Impactos da escassez da água no século XXI
Enviada em 11/05/2019
Publicada em 1960, Carolina de Jesus, na obra “Quarto de despejo”, relata seu cotidiano em uma comunidade carente. Dentre os episódios, entre os mais marcantes, está a rotineira ida até a torneira comunitária para encher baldes e vasilhas com água. Esse ato, presente no passado de alguns, pode ser o futuro de muitos, caso o quadro de desigualdade e má logística não se reverta. Nesse sentido, é preciso entender as raízes socioeconômicas e ambientais da escassez de água e seus impactos. Em primeiro lugar, está que, a falta desse recurso sempre figurou a vida da população mais pobre.
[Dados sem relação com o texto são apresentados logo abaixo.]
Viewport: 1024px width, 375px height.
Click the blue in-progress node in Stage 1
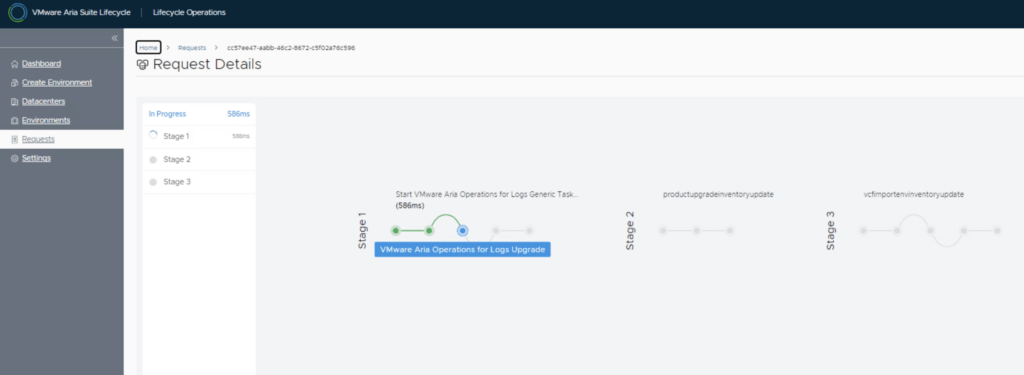(462, 231)
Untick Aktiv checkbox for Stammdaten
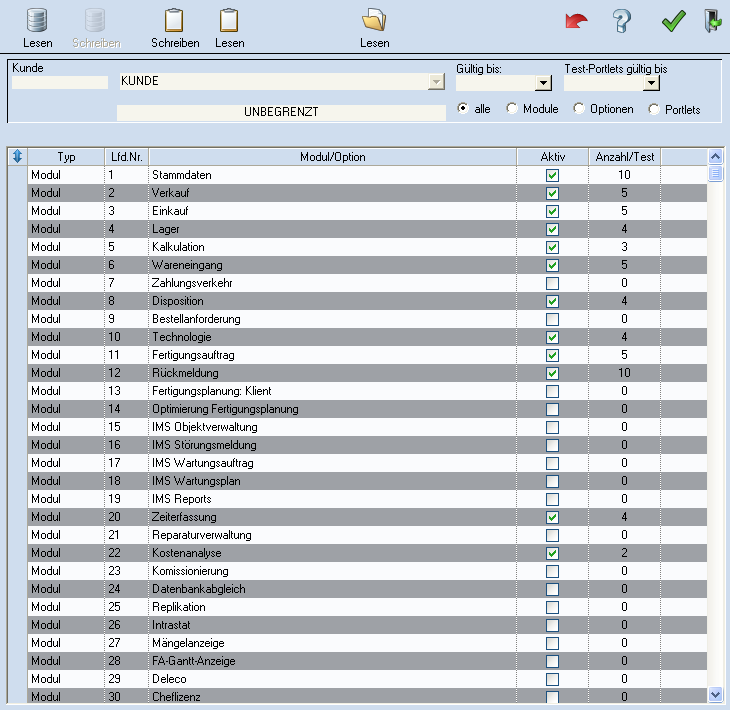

Isso porque, o fluído mineral depende de infraestrutura, da qual pouco dispõe as áreas periféricas das cidades. Segundo o Sis, sistema nacional de informação sobre saneamento, em 2013, o carioca consumiu em média 329 litros diários, dado alarmante se considerado que os favelados passam até dias sem água. Sendo assim, a falta ocasionará maior valorização e, a população carente será ainda mais prejudicada.
Por outro lado, esse líquido nunca acabará, ocorre que as práticas humanas estão sujando e impedindo seu ciclo de reposição em certas áreas. Como fruto, Segundo a FAO, a unidade para alimentação e agricultura da ONU, a tendência migratória em razão da falta de água está cada vez maior. Por isso, a falta do recurso ira gerar problemas de ordem mundial: agravando a crise migratória e acentuando as disputas por território.
Portanto, um futuro distópico aguarda a população mundial se medidas de preservação e recuperação da água não forem tomadas. Atentando ao território nacional, urge que o Ministério do Meio Ambiente e Agricultura implante um sistema voltado ao impedimento da contínua destruição ambiental. Para tal, por meio de um sistema de recompensas e penalidades, o governo deve exigir, podendo conceder menor imposto, que as industrias mantenham um raio de preservação das águas e matas a sua volta, também devendo reflorestar as nascentes desse contorno.